Action item | The records follow. Print, word for word, the first line through the "Image resolution: width=1024 pixels, height=519" line.

Source material |
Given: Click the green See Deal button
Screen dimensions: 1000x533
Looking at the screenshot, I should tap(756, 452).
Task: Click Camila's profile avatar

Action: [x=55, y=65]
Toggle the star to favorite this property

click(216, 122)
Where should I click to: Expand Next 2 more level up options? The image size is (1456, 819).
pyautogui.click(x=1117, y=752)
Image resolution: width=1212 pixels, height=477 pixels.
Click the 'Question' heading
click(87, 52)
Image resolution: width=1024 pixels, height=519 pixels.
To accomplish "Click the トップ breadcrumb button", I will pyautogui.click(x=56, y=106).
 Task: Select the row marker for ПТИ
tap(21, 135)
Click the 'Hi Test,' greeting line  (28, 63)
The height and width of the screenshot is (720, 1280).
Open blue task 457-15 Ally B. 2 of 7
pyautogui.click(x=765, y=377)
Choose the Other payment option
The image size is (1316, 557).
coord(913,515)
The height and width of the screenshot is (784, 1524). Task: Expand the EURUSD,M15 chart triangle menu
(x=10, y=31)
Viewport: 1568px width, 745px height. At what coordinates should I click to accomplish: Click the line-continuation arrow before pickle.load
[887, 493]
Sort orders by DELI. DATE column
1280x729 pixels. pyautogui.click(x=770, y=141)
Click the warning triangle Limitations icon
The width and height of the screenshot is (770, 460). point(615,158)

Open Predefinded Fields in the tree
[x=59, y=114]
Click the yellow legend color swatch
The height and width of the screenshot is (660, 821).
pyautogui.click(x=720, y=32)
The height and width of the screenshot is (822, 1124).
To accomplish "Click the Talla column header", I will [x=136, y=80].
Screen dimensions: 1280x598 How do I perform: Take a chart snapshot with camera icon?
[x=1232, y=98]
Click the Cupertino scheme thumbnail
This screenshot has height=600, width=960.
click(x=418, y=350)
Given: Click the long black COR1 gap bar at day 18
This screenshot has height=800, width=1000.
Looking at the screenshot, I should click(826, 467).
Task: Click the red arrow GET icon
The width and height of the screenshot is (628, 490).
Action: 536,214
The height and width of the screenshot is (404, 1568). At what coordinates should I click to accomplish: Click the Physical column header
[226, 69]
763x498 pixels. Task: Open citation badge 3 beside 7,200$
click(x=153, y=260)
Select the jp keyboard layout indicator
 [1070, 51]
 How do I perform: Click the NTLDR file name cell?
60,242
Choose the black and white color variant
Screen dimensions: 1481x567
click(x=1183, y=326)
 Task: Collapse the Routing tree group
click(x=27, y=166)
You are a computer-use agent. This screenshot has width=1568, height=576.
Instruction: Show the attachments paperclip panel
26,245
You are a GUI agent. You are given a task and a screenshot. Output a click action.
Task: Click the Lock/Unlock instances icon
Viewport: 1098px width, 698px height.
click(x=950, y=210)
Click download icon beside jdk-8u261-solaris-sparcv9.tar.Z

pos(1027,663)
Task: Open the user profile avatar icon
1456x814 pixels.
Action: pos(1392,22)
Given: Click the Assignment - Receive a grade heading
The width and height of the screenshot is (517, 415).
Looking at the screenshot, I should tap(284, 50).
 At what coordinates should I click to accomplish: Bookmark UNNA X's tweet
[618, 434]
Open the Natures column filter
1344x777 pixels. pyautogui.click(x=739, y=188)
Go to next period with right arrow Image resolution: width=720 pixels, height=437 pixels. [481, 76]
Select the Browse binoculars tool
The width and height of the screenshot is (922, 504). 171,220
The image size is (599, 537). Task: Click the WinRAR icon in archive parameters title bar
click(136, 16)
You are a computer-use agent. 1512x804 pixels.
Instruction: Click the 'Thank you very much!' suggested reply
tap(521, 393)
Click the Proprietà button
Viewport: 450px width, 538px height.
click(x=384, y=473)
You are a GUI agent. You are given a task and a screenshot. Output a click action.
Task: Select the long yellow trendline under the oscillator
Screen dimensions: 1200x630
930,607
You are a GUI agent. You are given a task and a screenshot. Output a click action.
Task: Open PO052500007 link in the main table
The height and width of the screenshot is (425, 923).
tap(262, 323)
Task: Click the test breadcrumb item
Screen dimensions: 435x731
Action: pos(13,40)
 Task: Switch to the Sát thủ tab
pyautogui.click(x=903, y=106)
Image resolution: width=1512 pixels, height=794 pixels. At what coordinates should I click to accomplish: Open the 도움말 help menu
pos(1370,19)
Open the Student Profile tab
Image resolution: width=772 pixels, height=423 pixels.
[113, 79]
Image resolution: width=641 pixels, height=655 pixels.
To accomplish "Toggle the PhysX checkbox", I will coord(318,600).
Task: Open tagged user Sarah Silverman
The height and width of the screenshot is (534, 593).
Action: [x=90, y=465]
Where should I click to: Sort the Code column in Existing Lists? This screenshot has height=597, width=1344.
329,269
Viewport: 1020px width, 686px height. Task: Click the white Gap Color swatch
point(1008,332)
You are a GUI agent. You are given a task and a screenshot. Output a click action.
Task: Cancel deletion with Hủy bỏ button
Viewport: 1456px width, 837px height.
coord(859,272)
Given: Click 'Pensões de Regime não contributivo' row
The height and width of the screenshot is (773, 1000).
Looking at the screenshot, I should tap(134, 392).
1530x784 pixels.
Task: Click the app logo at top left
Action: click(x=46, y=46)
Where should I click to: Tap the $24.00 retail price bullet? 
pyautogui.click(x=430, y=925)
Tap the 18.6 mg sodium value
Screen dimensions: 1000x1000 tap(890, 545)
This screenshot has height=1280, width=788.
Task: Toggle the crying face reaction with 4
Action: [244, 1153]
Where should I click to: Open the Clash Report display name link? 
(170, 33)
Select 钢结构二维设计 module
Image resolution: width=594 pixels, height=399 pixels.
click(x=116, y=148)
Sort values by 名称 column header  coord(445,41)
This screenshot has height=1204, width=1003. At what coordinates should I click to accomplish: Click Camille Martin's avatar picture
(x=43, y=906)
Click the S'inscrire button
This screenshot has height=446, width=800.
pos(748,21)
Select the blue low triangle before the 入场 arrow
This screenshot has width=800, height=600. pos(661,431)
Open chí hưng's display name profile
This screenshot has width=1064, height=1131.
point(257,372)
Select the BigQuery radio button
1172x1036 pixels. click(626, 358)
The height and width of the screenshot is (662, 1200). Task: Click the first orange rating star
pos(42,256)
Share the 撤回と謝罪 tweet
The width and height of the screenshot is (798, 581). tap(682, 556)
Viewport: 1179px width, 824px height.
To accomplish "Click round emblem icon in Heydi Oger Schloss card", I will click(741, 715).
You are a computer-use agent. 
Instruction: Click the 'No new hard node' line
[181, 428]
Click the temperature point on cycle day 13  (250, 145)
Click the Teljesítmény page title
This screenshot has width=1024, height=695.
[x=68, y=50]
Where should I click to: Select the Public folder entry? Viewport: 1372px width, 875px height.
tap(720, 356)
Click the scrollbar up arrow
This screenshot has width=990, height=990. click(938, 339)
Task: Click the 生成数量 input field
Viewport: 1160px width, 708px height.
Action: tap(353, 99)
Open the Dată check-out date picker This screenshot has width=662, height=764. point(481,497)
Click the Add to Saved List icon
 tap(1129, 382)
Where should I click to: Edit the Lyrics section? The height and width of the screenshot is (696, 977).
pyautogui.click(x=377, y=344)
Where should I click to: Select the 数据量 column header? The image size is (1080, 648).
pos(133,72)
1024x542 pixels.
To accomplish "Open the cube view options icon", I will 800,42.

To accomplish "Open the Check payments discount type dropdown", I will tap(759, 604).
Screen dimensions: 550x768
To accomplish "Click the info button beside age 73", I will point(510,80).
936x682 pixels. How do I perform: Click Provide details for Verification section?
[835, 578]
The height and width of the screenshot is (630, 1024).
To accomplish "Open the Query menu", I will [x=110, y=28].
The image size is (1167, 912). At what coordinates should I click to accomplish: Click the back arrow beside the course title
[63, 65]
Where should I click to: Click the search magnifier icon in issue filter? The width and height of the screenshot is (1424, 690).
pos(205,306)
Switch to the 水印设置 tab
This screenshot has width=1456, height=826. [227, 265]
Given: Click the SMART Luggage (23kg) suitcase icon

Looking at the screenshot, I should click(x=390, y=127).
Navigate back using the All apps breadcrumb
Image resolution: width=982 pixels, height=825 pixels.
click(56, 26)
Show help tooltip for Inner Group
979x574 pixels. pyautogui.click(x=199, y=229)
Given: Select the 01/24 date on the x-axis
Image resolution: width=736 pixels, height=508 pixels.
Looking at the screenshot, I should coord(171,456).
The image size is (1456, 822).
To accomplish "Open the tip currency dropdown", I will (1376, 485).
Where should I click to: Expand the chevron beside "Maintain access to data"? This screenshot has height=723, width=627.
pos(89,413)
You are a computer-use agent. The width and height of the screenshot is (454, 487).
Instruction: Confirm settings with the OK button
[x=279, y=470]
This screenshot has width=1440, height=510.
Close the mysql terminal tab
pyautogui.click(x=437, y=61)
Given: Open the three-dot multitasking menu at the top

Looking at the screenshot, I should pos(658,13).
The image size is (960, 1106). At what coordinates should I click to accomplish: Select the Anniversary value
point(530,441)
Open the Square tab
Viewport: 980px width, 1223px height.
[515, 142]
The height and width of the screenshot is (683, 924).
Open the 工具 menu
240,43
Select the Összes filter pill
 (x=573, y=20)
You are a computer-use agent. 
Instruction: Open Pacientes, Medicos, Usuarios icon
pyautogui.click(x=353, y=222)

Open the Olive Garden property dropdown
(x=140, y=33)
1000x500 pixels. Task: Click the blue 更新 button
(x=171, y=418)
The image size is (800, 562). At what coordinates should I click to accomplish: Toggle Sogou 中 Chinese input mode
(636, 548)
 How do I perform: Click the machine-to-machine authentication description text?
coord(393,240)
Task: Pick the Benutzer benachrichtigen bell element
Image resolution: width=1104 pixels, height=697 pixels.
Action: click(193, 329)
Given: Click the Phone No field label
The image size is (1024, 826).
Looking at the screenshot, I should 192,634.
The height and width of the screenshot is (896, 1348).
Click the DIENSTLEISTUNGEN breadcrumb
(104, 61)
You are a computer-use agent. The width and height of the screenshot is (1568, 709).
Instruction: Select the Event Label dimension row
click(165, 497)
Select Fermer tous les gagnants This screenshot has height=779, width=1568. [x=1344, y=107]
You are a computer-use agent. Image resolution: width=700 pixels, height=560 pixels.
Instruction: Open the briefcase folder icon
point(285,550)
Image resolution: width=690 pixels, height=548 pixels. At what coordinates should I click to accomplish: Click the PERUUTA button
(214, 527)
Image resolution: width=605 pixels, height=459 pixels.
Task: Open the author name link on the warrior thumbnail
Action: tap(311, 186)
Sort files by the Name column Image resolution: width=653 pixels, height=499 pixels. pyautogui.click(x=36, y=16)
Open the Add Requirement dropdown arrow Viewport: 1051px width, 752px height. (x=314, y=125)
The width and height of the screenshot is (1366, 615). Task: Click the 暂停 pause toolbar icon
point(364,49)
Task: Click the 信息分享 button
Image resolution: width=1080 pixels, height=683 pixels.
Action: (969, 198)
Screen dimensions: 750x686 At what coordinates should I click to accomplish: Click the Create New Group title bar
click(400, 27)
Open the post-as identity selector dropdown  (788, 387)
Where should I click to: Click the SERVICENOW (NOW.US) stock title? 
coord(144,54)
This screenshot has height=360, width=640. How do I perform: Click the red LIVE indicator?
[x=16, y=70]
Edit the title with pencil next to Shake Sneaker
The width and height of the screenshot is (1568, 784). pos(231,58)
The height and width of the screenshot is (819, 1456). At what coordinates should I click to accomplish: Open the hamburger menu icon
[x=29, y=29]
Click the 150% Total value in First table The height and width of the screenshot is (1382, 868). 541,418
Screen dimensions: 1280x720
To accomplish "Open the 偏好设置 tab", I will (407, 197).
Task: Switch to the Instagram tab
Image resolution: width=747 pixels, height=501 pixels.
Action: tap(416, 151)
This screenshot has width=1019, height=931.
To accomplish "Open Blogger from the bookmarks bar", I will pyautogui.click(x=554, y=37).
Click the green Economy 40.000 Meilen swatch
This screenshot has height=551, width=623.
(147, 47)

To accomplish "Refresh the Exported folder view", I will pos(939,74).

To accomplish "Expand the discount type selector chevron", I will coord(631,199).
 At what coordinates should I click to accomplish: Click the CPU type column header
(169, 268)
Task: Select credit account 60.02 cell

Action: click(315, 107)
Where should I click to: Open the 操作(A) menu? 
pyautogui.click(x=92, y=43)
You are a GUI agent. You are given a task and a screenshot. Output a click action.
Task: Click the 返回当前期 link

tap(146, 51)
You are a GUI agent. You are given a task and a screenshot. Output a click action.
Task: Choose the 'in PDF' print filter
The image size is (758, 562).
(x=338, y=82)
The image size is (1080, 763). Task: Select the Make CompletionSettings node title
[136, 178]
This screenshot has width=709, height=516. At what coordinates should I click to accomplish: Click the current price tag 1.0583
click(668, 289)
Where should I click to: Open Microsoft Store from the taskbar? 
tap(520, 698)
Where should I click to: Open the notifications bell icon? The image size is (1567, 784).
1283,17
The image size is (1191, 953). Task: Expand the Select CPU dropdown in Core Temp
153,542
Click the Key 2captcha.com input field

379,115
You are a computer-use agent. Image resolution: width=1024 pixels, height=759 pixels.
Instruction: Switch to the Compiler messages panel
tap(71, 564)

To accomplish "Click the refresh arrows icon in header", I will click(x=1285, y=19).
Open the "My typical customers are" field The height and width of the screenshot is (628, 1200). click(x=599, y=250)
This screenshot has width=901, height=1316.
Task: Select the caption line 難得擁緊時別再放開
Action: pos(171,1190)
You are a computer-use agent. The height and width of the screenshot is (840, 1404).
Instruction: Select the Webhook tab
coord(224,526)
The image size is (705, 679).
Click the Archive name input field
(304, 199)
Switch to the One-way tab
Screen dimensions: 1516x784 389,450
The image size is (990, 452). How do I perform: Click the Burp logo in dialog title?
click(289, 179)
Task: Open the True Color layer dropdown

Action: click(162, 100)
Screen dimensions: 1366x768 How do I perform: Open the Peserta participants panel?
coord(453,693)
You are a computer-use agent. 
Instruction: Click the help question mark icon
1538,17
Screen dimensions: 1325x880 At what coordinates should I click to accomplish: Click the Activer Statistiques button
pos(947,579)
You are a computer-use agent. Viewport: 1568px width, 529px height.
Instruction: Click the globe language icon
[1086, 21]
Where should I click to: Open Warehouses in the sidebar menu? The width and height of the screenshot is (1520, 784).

Result for this task |
Given: Click the green See Deal button
Screen dimensions: 1000x533
Looking at the screenshot, I should tap(756, 452).
Task: Click Camila's profile avatar

Action: [x=55, y=65]
Toggle the star to favorite this property

click(216, 122)
Where should I click to: Expand Next 2 more level up options? The image size is (1456, 819).
pyautogui.click(x=1117, y=752)
Image resolution: width=1212 pixels, height=477 pixels.
Click the 'Question' heading
click(87, 52)
Image resolution: width=1024 pixels, height=519 pixels.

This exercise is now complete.